13時10分に「何分まで弾いても良いですか?」と聞くのでリハーサルの音を聴いていてさほど問題がなさそうだったので「13時25分までだね」と言うと嬉しそうに「ありがとうございます」と緊張した顔に笑顔が戻った。13時25分からまずは、切れた弦の所を確認してみるとさほど音が狂っていない。今回は、たまたまあまり使わない音だったらしく本番には、まったく差し障りが無い事が確認できた。ヤマハの方は、ユニゾンの狂いが幾つか出ていたがスタインウェイは、殆ど問題無く2鍵程わずかなユニゾンを揃えた程度で準備が終えた。
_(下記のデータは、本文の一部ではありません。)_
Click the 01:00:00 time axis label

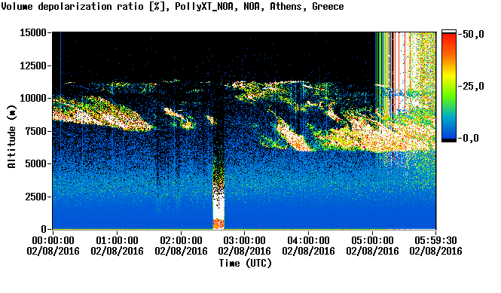117,240
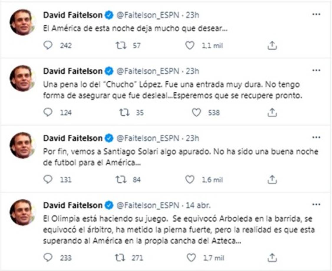Like the 'deja mucho que desear' tweet
The image size is (332, 271).
pos(190,45)
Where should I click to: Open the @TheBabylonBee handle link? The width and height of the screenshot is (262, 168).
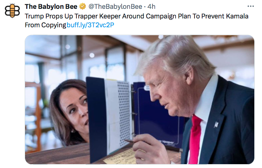[x=115, y=7]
本番の演奏は、ブラームスのハイドンの主題による変奏曲とラヴェルのラ・ヴァルスと僕の大好きな2曲が含まれていた。ヴァルスに関しては、2台ピアノでは無くて1台4手の演奏だったが、懸命に演奏する姿は、若さに溢れていて華やかで好感が持てた。前半が終えて休憩中に2台のピアノのチェックをするとヤマハの交換した弦の音と幾つかのユニゾンがほんの少し狂っていたので修正したがスタインウェイに関しては、取り立てて修正箇所は、無かった。さすがスタインウェイ最高のピアノです。後半に友人の娘が、出演してその美しさと迫力のある演奏に会場の雰囲気が一変した。特にラフマニノフの組曲第2番では、スタインウェイを見事に歌わせていて、その演奏を後ろ舞台袖から聴いてほっと胸をなで下ろしたと共に妙に嬉しかった。
最後にコンサートが終えて、ホールに断線の報告をして僕の仕事がやっと終えました。コンサート前の調律で弦が切れた事は、過去3回ほどあります。何れも弦を交換して事無きを得ましたが、これがBass弦だったらどうしよう。幸いな事に今までは、経験がありませんが今後も経験しないことを切に願います。世界的有名な先輩調律師の瀬川さんに「今までにコンサート前にBass弦切った事あります?」と聞いたら「あるよ~」と即答。「で、どうやったんですか?」と聞くと「そのホールに同じピアノがもう一台有ったからそのピアノの弦外して使ったの」との答えに僕は、「もう一台無かったらどうしたんですか?」と聞くと「有ったのよ~」と笑って答えてくれた。